What you will do: Keeping every word and mark, copy all of the data.

Dataset entries
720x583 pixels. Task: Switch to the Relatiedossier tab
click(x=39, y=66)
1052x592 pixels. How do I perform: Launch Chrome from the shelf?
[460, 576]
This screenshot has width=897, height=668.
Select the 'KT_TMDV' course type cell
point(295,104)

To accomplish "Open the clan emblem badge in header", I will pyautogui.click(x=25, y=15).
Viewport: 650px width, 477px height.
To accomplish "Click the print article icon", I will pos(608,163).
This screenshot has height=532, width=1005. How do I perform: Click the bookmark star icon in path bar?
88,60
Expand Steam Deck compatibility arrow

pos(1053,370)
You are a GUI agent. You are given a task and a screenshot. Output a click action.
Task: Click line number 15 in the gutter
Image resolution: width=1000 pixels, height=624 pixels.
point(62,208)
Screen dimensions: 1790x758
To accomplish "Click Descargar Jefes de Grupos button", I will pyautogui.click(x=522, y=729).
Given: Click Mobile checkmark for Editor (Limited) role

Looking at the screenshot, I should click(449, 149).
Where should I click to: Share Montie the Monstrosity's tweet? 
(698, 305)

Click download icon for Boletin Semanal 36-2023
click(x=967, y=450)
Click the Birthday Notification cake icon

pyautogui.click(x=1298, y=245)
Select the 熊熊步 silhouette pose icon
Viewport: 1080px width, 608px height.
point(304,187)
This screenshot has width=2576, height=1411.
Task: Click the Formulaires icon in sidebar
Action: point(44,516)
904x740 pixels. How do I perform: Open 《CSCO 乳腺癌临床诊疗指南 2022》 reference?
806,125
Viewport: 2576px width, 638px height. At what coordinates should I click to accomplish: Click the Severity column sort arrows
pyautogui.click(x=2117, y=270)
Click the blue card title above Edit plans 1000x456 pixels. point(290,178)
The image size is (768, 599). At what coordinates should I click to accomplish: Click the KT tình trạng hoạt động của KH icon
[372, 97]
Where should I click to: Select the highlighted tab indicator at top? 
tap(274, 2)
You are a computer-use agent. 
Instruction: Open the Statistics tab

Finished task:
720x583 pixels. Task: Switch to the Relatiedossier tab
click(x=39, y=66)
1052x592 pixels. How do I perform: Launch Chrome from the shelf?
[460, 576]
This screenshot has width=897, height=668.
Select the 'KT_TMDV' course type cell
point(295,104)

To accomplish "Open the clan emblem badge in header", I will pyautogui.click(x=25, y=15).
Viewport: 650px width, 477px height.
To accomplish "Click the print article icon", I will pos(608,163).
This screenshot has height=532, width=1005. How do I perform: Click the bookmark star icon in path bar?
88,60
Expand Steam Deck compatibility arrow

pos(1053,370)
You are a GUI agent. You are given a task and a screenshot. Output a click action.
Task: Click line number 15 in the gutter
Image resolution: width=1000 pixels, height=624 pixels.
point(62,208)
Screen dimensions: 1790x758
To accomplish "Click Descargar Jefes de Grupos button", I will pyautogui.click(x=522, y=729).
Given: Click Mobile checkmark for Editor (Limited) role

Looking at the screenshot, I should click(449, 149).
Where should I click to: Share Montie the Monstrosity's tweet? 
(698, 305)

Click download icon for Boletin Semanal 36-2023
click(x=967, y=450)
Click the Birthday Notification cake icon

pyautogui.click(x=1298, y=245)
Select the 熊熊步 silhouette pose icon
Viewport: 1080px width, 608px height.
point(304,187)
This screenshot has width=2576, height=1411.
Task: Click the Formulaires icon in sidebar
Action: point(44,516)
904x740 pixels. How do I perform: Open 《CSCO 乳腺癌临床诊疗指南 2022》 reference?
806,125
Viewport: 2576px width, 638px height. At what coordinates should I click to accomplish: Click the Severity column sort arrows
pyautogui.click(x=2117, y=270)
Click the blue card title above Edit plans 1000x456 pixels. point(290,178)
The image size is (768, 599). At what coordinates should I click to accomplish: Click the KT tình trạng hoạt động của KH icon
[372, 97]
Where should I click to: Select the highlighted tab indicator at top? 
tap(274, 2)
You are a computer-use agent. 
Instruction: Open the Statistics tab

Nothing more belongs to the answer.